INFORMATION section start
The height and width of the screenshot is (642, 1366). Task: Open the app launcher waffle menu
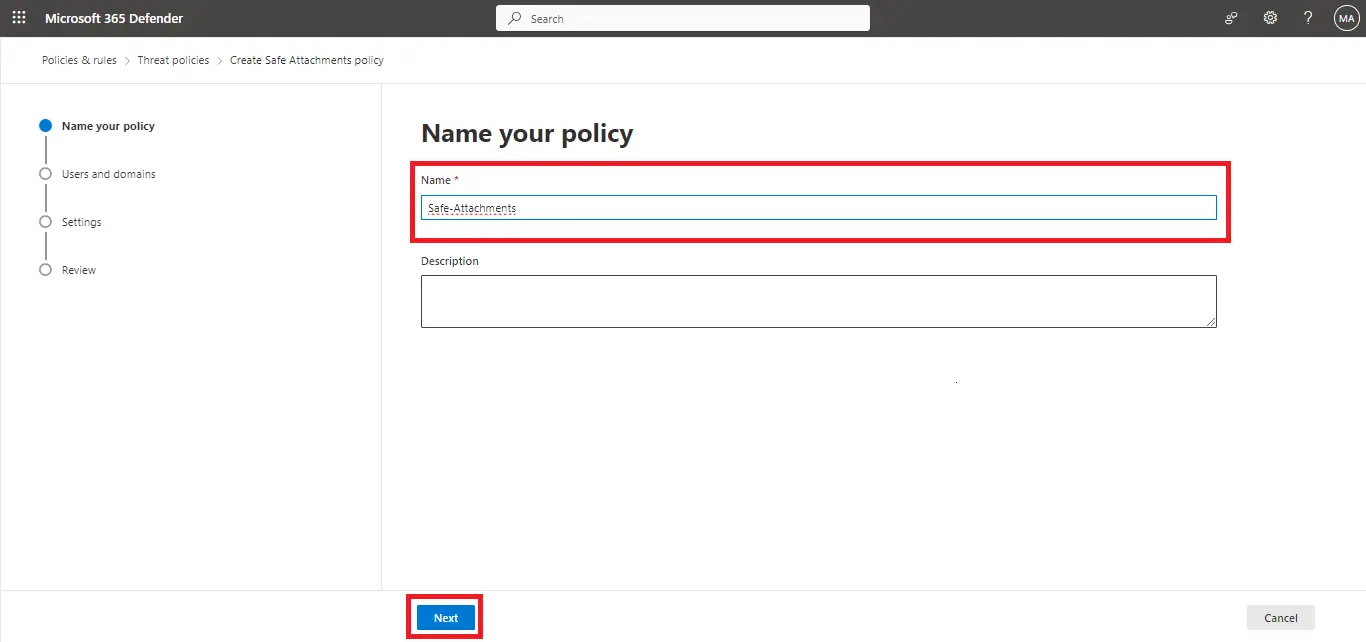click(x=19, y=18)
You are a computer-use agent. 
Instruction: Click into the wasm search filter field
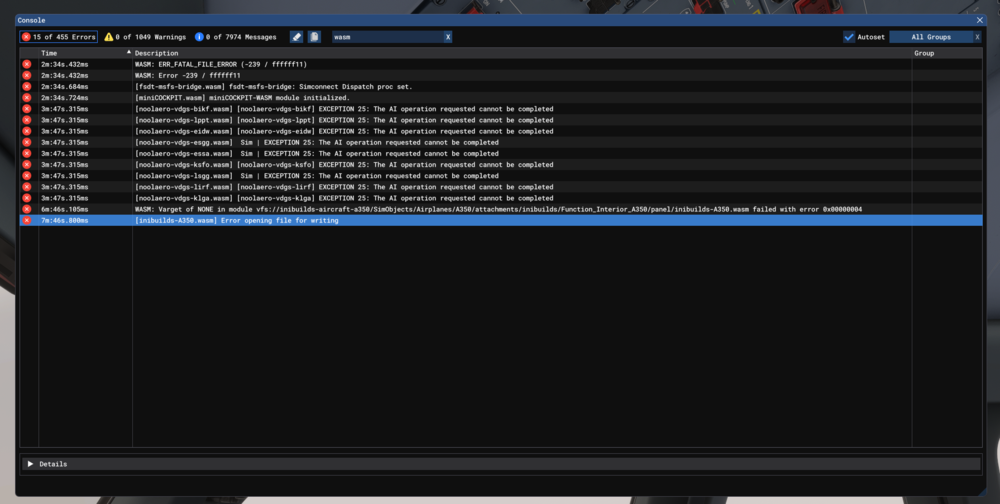pos(385,37)
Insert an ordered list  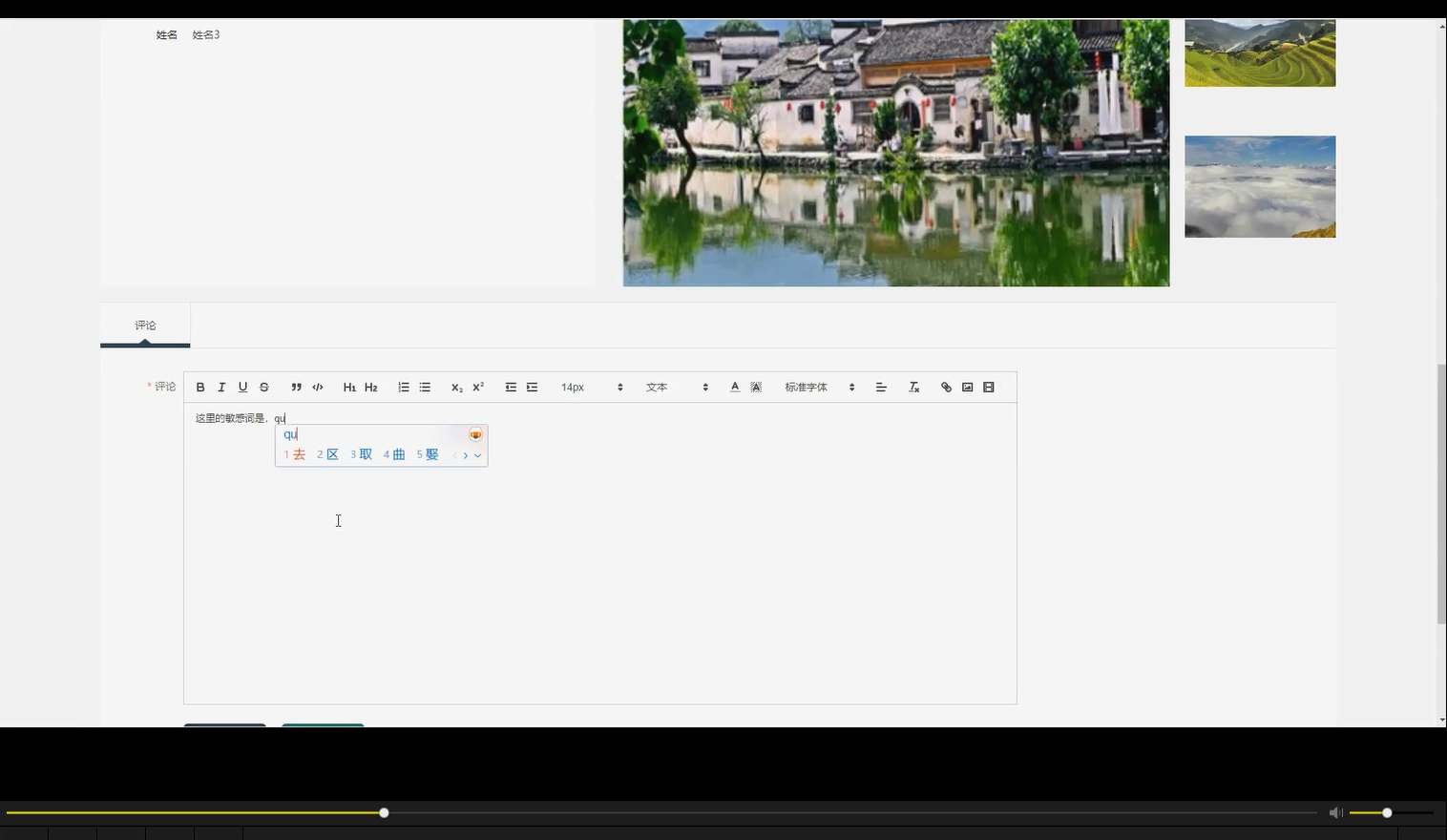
INFORMATION section end
● ASSIGNMENT
From the line that holds "You are a computer-use agent." to the last line of the data, return those lines exactly and nothing else; both ends count, and pictures stay out.

● SOLUTION FOR THIS EXERCISE
You are a computer-use agent. 
Instruction: Click into the wasm search filter field
pos(385,37)
Insert an ordered list  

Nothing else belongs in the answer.